* Written request:
Copy the text of every record below word for word, leaving out the pictures.

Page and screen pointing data

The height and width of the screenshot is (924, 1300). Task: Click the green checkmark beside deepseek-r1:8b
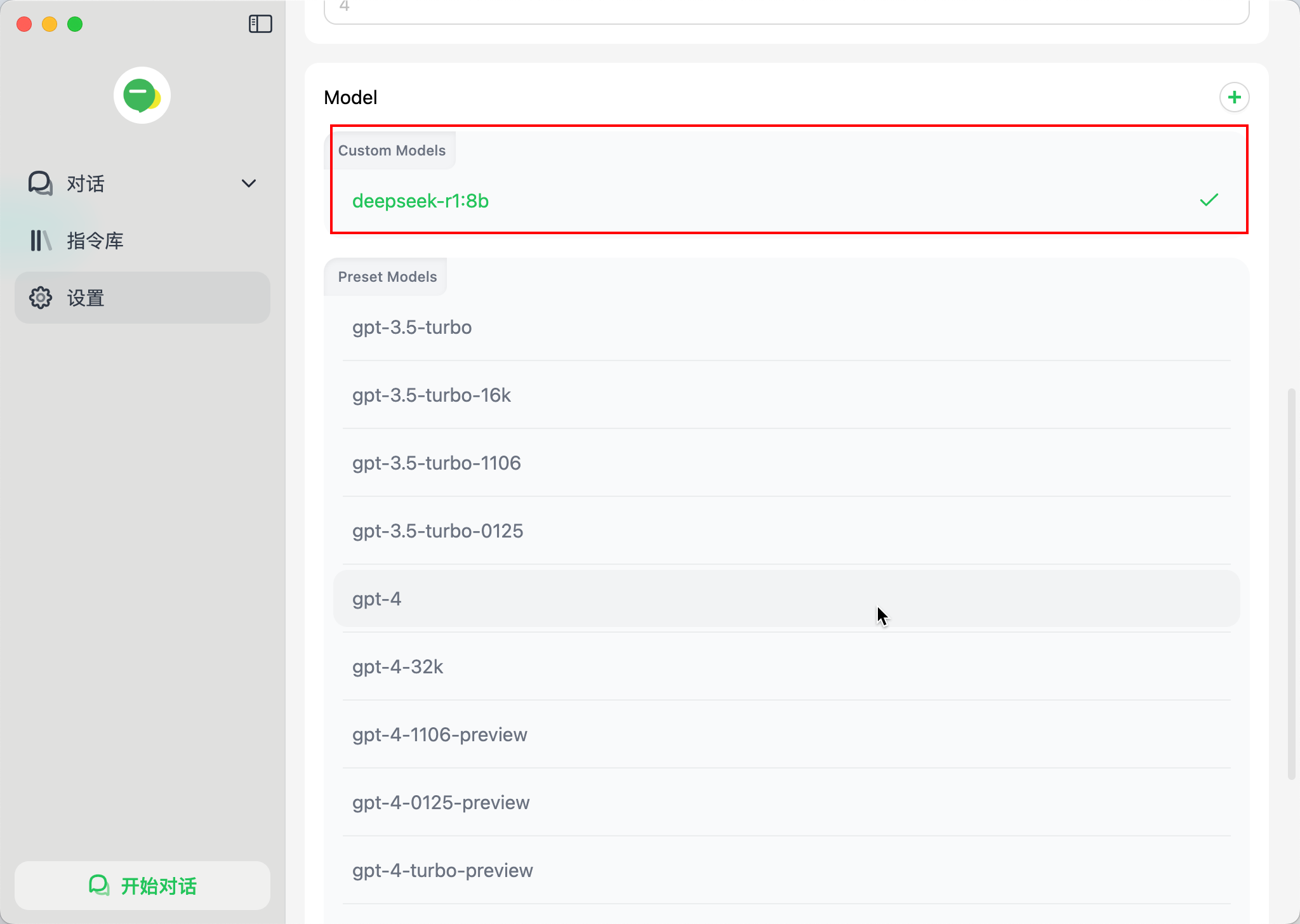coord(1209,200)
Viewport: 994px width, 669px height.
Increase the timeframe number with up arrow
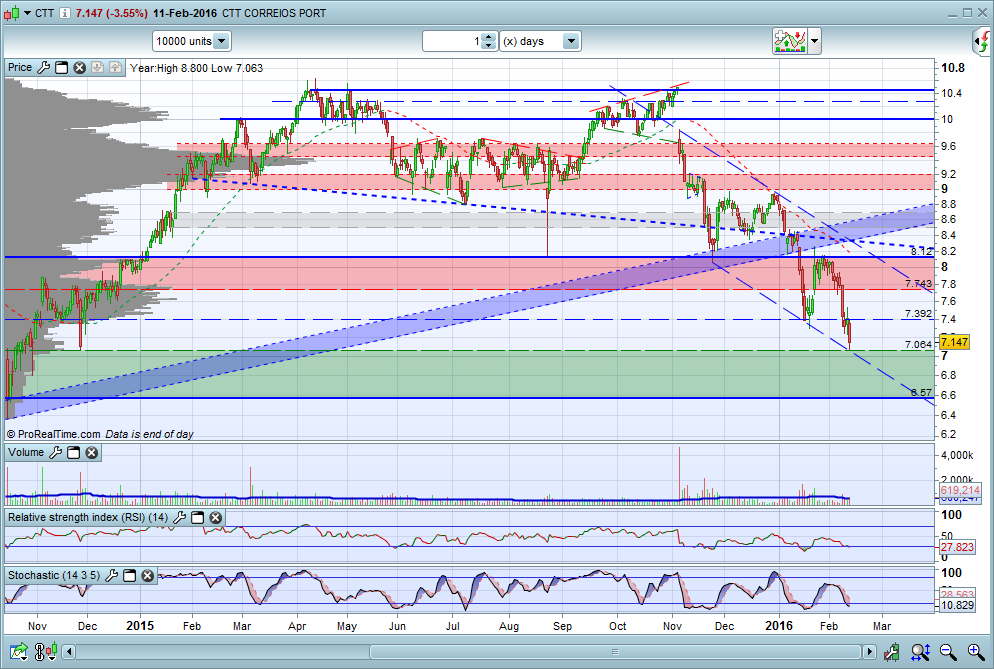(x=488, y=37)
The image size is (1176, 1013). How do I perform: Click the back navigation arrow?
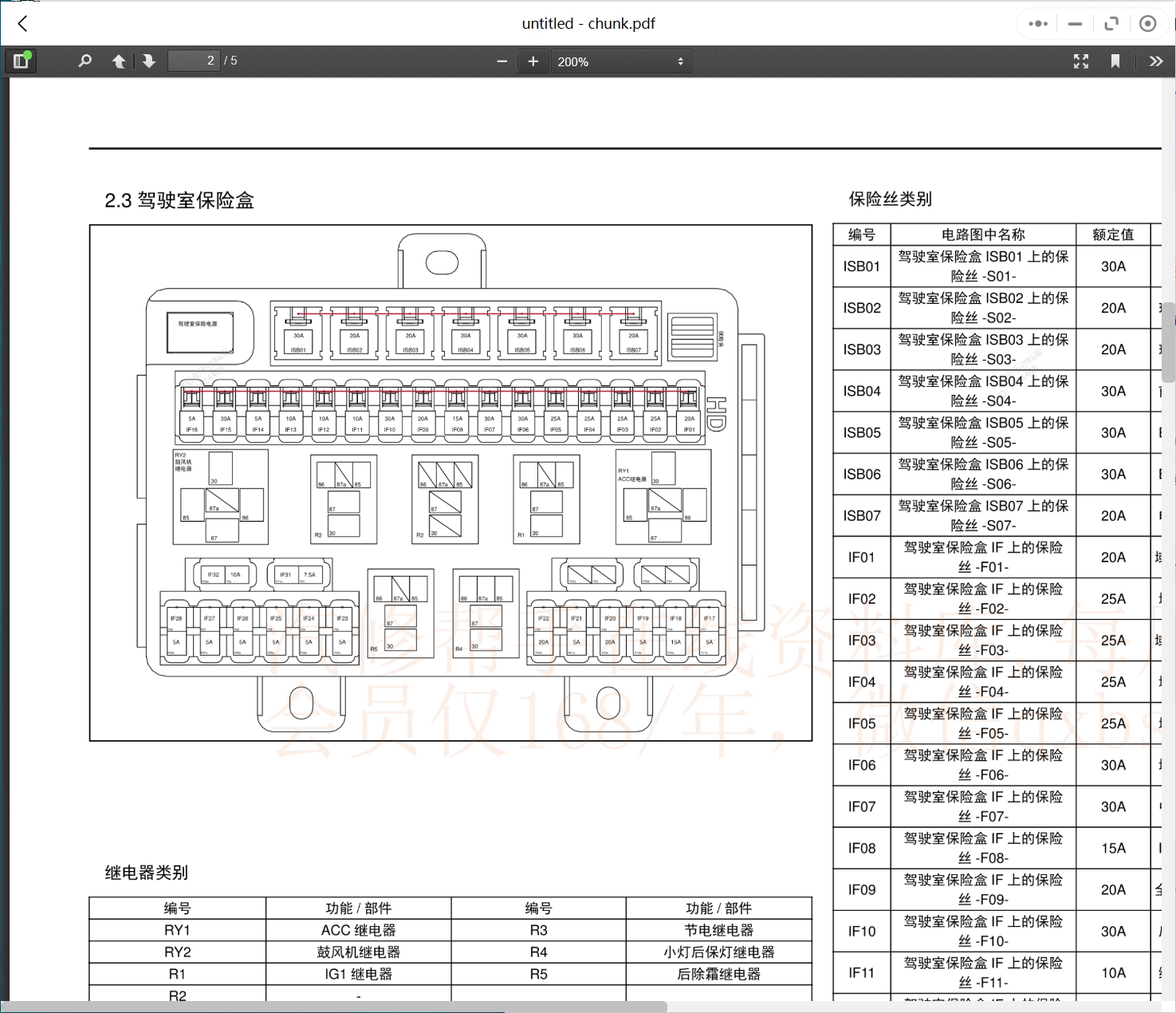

* Response to the exercise:
The height and width of the screenshot is (924, 1300). Task: Click the green checkmark beside deepseek-r1:8b
coord(1209,200)
Viewport: 994px width, 669px height.
Increase the timeframe number with up arrow
(x=488, y=37)
The image size is (1176, 1013). How do I perform: Click the back navigation arrow?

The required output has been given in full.